Mumbai, May 27: Global consultancy major, PricewaterhouseCoopers (PwC), has decided to sell off its software development functions to PSI Datasystems the Bangalore-based software firm in which Bull SA of France holds 51 per cent stake.Eventhough both the sides were reluctant to speak formally on the sale of the software products developed by PwC, sources said that the deal has been clinched recently and the formalities would be completed shortly and a formal announcement is expected to be made in early-June.
Prior to its merger with Coopers & Lybrand, PwC had developed a banking industry software which pertained to back office functions in a share custodial division post-dematerialisation--a process which eliminates handling of paper and leads to electronic trading.
A team of 20 individuals formed part of this division. The software was, among others, installed at Deutsche Bank, one of the proactive custodians in a demat regime.
``Once we developed the software, we got a good response from otherbanks as well and more importantly our existing clients were keen on latest versions. In the meantime, we had a global merger with Coopers. In any case, software development was never our core area of competence and post-merger, a conscious decision was taken to leave this function to a software developer and hence the agreement with PSI Datasystems,'' a top PwC source said.
As per the agreement, the intellectual property rights of the product and a team of 20 software developers would be transferred to PSI Datasystems. PwC would, in turn, work with PSI Datasystems in implementing the product.
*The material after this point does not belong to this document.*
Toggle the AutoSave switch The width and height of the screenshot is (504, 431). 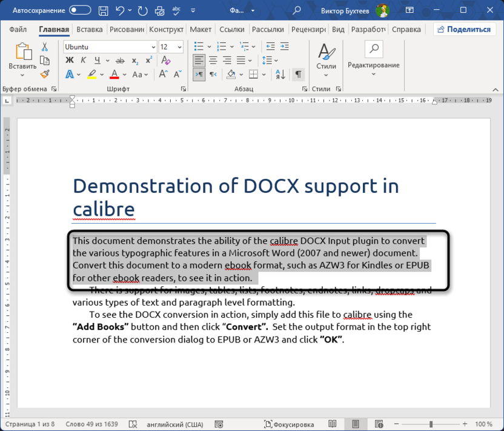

A PSI Datasystems official confirming the buy-out said that the company would pay a 20 per cent royalty to PwC on the product for the first three years. ``The product is bound to find acceptance among its clients in the banking industry and would help it counter its rivals. This is a unique product catering to a modern stock market. The depository concept is catching on well among investors and banks are seeing agreater role in becoming major players in this new business activity,'' said the source.
Currently, more than Rs 1 lakh crore worth of shares have been dematerialised but this is just one-fourth of the total market capitalisation of the Indian markets.
Most of this amount has been dematerialised by institutions which typically hand over their shares to a custodian for handling. In the past, the job of the custodian was to handle the physical shares. With these shares now merely a book entry, changes in technology to handle these shares was required. The PwC software enables this.
PwC is one of the largest consultants in the world following the merger between Price Waterhouse and Coopers & Lybrand. PwC is a big player in implementation of ERP packages and has tie-ups with several developers. This activity would continue.